**DATASET EXCERPTS:**
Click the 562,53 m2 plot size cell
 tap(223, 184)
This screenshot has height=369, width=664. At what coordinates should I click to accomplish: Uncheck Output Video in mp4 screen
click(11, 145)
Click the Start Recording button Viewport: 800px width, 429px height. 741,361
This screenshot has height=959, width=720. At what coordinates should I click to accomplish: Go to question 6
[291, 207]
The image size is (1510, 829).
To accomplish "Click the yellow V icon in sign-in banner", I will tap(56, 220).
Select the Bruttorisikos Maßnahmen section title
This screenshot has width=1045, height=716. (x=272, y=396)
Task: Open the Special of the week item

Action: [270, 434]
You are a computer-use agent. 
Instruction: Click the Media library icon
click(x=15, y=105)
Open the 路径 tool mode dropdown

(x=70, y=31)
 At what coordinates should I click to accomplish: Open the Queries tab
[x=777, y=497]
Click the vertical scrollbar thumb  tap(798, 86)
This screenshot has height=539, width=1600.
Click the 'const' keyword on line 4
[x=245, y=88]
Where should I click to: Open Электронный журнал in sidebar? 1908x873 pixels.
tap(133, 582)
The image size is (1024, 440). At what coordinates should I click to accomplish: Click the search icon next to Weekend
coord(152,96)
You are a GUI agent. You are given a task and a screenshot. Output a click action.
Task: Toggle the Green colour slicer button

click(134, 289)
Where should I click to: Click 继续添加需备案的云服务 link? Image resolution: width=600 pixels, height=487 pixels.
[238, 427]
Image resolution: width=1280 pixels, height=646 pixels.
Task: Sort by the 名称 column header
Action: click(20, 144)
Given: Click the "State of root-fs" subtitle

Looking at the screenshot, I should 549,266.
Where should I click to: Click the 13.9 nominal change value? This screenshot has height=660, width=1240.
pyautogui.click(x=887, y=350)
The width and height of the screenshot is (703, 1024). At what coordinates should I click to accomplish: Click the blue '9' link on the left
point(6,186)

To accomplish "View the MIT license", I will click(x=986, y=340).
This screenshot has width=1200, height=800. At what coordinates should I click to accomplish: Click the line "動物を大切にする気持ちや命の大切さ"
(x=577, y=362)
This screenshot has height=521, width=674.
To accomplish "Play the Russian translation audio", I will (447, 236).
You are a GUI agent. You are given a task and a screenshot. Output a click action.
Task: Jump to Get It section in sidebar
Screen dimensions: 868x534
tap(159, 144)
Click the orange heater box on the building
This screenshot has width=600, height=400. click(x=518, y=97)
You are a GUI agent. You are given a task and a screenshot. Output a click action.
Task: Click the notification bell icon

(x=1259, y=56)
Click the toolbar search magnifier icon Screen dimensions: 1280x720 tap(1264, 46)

**TRY IT:** Could you copy out every record above exactly as it appears?

**SOLVED PROBLEM:**
Click the 562,53 m2 plot size cell
 tap(223, 184)
This screenshot has height=369, width=664. At what coordinates should I click to accomplish: Uncheck Output Video in mp4 screen
click(11, 145)
Click the Start Recording button Viewport: 800px width, 429px height. 741,361
This screenshot has height=959, width=720. At what coordinates should I click to accomplish: Go to question 6
[291, 207]
The image size is (1510, 829).
To accomplish "Click the yellow V icon in sign-in banner", I will tap(56, 220).
Select the Bruttorisikos Maßnahmen section title
This screenshot has width=1045, height=716. (x=272, y=396)
Task: Open the Special of the week item

Action: [270, 434]
You are a computer-use agent. 
Instruction: Click the Media library icon
click(x=15, y=105)
Open the 路径 tool mode dropdown

(x=70, y=31)
 At what coordinates should I click to accomplish: Open the Queries tab
[x=777, y=497]
Click the vertical scrollbar thumb  tap(798, 86)
This screenshot has height=539, width=1600.
Click the 'const' keyword on line 4
[x=245, y=88]
Where should I click to: Open Электронный журнал in sidebar? 1908x873 pixels.
tap(133, 582)
The image size is (1024, 440). At what coordinates should I click to accomplish: Click the search icon next to Weekend
coord(152,96)
You are a GUI agent. You are given a task and a screenshot. Output a click action.
Task: Toggle the Green colour slicer button

click(134, 289)
Where should I click to: Click 继续添加需备案的云服务 link? Image resolution: width=600 pixels, height=487 pixels.
[238, 427]
Image resolution: width=1280 pixels, height=646 pixels.
Task: Sort by the 名称 column header
Action: click(20, 144)
Given: Click the "State of root-fs" subtitle

Looking at the screenshot, I should 549,266.
Where should I click to: Click the 13.9 nominal change value? This screenshot has height=660, width=1240.
pyautogui.click(x=887, y=350)
The width and height of the screenshot is (703, 1024). At what coordinates should I click to accomplish: Click the blue '9' link on the left
point(6,186)

To accomplish "View the MIT license", I will click(x=986, y=340).
This screenshot has width=1200, height=800. At what coordinates should I click to accomplish: Click the line "動物を大切にする気持ちや命の大切さ"
(x=577, y=362)
This screenshot has height=521, width=674.
To accomplish "Play the Russian translation audio", I will (447, 236).
You are a GUI agent. You are given a task and a screenshot. Output a click action.
Task: Jump to Get It section in sidebar
Screen dimensions: 868x534
tap(159, 144)
Click the orange heater box on the building
This screenshot has width=600, height=400. click(x=518, y=97)
You are a GUI agent. You are given a task and a screenshot. Output a click action.
Task: Click the notification bell icon

(x=1259, y=56)
Click the toolbar search magnifier icon Screen dimensions: 1280x720 tap(1264, 46)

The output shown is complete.